Collaborative law begins with the premise that people work out their differences towards the common goal of resolution rather than compete and fight through litigation. This is different from the various forms of court-ordered and pre-court alternative dispute resolution (ADR) such as mediation, because ADR often begins with the premise that if the parties are unable to resolve their differences, the case will proceed to trial. Mediation, for instance, often involves “shuttle diplomacy” in which the mediator runs back and forth between both parties and points out the weakness of each side’s case in hopes of avoiding a trial.
In contrast, collaborative law involves an acknowledgment from both parties that litigation constitutes failure to achieve goals and places a premium on preservation of relationships. Divorce and family law practice has been faster to adopt the shift to collaboration than many other specialties. In such cases, collaborative divorce and family lawyers sign contracts committing to resolve cases rather than litigate. If they fail to settle, the contracts require that the lawyers withdraw from the case.

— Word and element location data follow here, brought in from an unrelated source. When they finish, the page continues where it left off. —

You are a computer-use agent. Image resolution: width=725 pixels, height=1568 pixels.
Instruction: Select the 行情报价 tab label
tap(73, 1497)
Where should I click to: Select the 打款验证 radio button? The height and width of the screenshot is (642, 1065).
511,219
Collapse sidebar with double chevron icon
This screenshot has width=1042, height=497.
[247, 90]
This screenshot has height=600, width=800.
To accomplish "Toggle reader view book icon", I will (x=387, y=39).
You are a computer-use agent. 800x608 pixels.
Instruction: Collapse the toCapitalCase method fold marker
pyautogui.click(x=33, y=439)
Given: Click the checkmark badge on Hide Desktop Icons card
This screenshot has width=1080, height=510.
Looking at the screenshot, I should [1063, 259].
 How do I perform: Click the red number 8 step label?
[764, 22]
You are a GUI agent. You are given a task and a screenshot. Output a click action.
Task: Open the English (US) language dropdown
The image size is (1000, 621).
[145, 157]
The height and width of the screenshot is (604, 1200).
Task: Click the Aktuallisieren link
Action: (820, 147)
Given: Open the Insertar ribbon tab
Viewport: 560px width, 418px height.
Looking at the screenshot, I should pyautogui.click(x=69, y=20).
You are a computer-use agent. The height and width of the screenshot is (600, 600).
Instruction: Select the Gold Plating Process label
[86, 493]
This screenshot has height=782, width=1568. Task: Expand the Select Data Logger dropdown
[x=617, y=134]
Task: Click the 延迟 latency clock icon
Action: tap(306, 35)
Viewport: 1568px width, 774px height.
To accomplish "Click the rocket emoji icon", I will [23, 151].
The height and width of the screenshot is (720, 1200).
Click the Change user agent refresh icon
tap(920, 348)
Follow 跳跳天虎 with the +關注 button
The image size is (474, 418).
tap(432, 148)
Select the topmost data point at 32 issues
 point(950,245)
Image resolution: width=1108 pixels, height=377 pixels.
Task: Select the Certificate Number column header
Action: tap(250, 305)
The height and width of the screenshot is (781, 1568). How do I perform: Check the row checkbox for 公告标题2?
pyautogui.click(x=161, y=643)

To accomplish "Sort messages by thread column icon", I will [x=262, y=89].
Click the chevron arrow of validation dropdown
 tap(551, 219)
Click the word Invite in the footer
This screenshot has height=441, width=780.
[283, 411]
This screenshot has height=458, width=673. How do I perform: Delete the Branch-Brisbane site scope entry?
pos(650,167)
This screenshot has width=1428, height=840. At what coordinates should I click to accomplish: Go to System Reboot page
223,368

Collaborative law grew out of a movement in Minneapolis developed by Stu Webb and others during the late 1980’s and quickly spread to northern California and beyond. The International Academy of Collaborative Professionals based in Phoenix brings together lawyers, mental health professionals, and financial professionals to resolve divorce and other conflicts.
One barrier to collaborative law is that many lawyers embrace tradition. “Lawyers hate to be on the fringe. They’d prefer to die than be weird,” Kim explained, adding that her goal is to embrace the fringe. Kim focuses on spreading collaborative law across specialties including corporate law. Too often, corporate agreements encourage conflict and ultimate litigation. In her practice, Kim abandons “boilerplate” or standard contract language and instead writes agreements in plain language designed to anticipate and prevent conflict. “When a conflict comes up, we’ve actually already talked about what to do if there’s a conflict,” she notes.
Like corporations, lawyers are waking up to the value collaboration creates both for practitioners and customers.